How to Take Your Candidate for a Test Drive

One of the greatest fears of a hiring manager is to spend hours reviewing resumes and conducting interviews only to hire someone who oversold her skills and isn’t qualified for the job she was hired to do. Interviews can be misleading–even if interviewers ask behavioral questions and seek examples from past experience–because many candidates have practiced the “right” answers that don’t necessarily reflect their actual skills.

The best way to evaluate skills is to see a candidate actually perform those skills, but many hiring processes aren’t set up to do this in a way that is useful to the interviewer or fair to the candidate. Although engineering and sales interviews almost always include a skills demonstration, most other departments still hire candidates based on first impressions and guesswork. If the hiring managers at your company are looking for a more concrete way to evaluate candidate skills, here are four considerations to help them implement a demo component to their interviews.

Set Boundaries

Although it might be nice to think that your top candidate is thinking about nothing else but the delightful prospect of working for your company and that she wants to work for you so badly that she’d be happy to do it for free, that’s probably not the case.

Top candidates are likely juggling multiple interviews–sometimes while they still have a day job. Keep an eye on the scope of any exercise that you create for a candidate. If there is a take-home component, it shouldn’t require more than an hour or two to complete from a qualified candidate. If you’re creating an in-office exercise, make sure it doesn’t greatly lengthen the time a candidate would need to spend interviewing with you.

Determine Goals

Are you hoping to see how a candidate thinks? Ask her to talk through the steps she would take to solve a hypothetical situation that’s similar to one she might encounter on the job. (Incidentally, this is a much better way to “see how someone thinks” than asking her how many grains of sand are on the beach or whether she’d rather be a hedgehog or an aardvark.)

Do you want to assess a candidate’s data and reporting skills? Give her some sample data to review and ask for her hypotheses.

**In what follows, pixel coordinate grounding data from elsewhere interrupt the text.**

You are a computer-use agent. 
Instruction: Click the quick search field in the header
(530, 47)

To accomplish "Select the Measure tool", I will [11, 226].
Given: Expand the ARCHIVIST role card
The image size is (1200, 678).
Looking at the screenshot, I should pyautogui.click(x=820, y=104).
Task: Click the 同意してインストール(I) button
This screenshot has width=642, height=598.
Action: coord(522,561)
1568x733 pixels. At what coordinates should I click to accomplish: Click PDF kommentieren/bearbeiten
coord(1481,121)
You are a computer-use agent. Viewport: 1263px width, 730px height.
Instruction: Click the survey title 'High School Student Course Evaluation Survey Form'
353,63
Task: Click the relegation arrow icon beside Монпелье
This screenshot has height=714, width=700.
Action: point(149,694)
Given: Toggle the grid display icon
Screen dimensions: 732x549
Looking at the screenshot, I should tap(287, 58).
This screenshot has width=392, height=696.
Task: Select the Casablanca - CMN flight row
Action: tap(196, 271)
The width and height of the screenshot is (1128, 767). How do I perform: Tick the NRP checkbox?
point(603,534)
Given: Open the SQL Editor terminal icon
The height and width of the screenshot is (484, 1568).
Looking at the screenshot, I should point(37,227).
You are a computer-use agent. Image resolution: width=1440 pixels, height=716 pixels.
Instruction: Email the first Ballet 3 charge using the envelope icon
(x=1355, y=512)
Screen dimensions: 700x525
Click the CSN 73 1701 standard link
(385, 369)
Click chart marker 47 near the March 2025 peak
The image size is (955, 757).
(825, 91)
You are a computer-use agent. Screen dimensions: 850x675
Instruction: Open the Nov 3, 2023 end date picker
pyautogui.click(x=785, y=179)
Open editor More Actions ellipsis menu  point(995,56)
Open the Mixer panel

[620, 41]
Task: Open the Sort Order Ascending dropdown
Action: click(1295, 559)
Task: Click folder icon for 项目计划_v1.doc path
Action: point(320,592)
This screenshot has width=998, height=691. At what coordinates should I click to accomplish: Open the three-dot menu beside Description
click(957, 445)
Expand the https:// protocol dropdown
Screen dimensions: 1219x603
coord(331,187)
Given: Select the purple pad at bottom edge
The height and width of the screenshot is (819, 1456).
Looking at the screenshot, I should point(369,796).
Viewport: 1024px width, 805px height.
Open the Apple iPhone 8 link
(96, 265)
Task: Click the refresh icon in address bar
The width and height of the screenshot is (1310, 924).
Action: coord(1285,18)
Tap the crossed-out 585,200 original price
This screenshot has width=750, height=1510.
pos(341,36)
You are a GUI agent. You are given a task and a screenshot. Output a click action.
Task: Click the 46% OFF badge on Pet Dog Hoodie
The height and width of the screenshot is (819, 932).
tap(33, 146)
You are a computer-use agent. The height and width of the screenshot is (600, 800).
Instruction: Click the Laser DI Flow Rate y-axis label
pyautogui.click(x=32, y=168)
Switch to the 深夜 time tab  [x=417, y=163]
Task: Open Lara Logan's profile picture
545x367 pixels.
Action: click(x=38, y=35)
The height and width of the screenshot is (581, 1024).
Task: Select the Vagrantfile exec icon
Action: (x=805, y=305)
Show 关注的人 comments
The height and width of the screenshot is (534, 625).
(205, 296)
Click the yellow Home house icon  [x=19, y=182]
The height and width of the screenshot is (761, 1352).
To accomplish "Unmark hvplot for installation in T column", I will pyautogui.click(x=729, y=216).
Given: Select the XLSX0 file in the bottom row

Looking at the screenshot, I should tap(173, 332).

Do you need a candidate who can work quickly under pressure? Make sure the activity is conducted on site during the interview and set a time limit.

Keep it Ethical

Asking a candidate to complete an exercise that mimics the actual work she would be doing in the role is essential. But asking a candidate to do actual work for your business without compensation is unethical. Fabricating a completely hypothetical exercise might be too lofty of an expectation for a busy hiring manager, though. Here are two suggestions to quickly create a data-analysis exercise.

  • Take your existing real data but swap the numbers and categories. For example, Simply Hired found that job growth overall vastly outpaced the growth of jobs described as fast-paced over the past two years. A useful candidate exercise would flip these numbers and ask the candidate to explain why employers are describing their jobs as fast-paced so much more this year compared to previous years.
  • Use real data from six months ago. Pull the type of data you would actually like a candidate to review–but only after you have already provided your own analysis. This will allow the candidate to see the exact work she would be doing in a way that doesn’t tempt you to pass her work off as your own

Be Explicit

Set expectations with your candidates about the purpose of the exercise, what factors you’re evaluating (creativity? grammar? accuracy? speed?) and how long the assignment should take. If you are providing a take-home assignment, explicitly state that they should spend no more than an hour or two on it. Otherwise, they may spend many hours trying to make their submission perfect.

Responses From the Field

While it’s aspirational to want to provide “real world” testing to candidates before hiring them, staffing departments and hiring managers need to balance what is helpful to the company with the overall candidate experience.

I have routinely asked my top candidates to complete an exercise before hiring them. These exercises have ranged from a 15-minute Q&A around sample data to a two-paragraph writing assignment. Over the past couple of weeks I circled back with my past hires and asked them for their feedback to those exercises.

One candidate, who was ultimately hired to manage marketing content and reporting, reviewed a content report from the previous year during her interview for about 15 minutes. I then came back into the room, and she verbally presented her findings and hypotheses. Because she didn’t know some of the nuances of our business, she was totally wrong on most of her findings. But her thought process was logical, her findings made sense for the amount of data she was given, and she rose to the challenge approaching the exercise with curiosity and enthusiasm. I hired her shortly after. Reflecting on that exercise, she said, “As the interviewee I felt the activity gave me more insight into what the job entailed, and it helped me with my decision [to accept the offer]. I was not quite prepared for it, and it caught me off guard a bit, but analyzing data is something I have a knack for and probably what made the job such a good fit.”

Another candidate was hired into a sales role. Since part of his job would be to review company data and present findings to potential clients, his exercise included a small hypothetical data sample and a series of written questions about the data. This exercise also took about 15 minutes to complete. Regarding the exercise, he said, “I think these kinds of activities are good. I was surprised by it, but not intimidated. It was nice to have a chance to showcase my skills, and it felt constructive. It was presented well because you explicitly said what you were looking for. And reviewing the results together was also helpful.”

If conducted right, a candidate exercise can be a valuable tool for both the employer and prospective employee.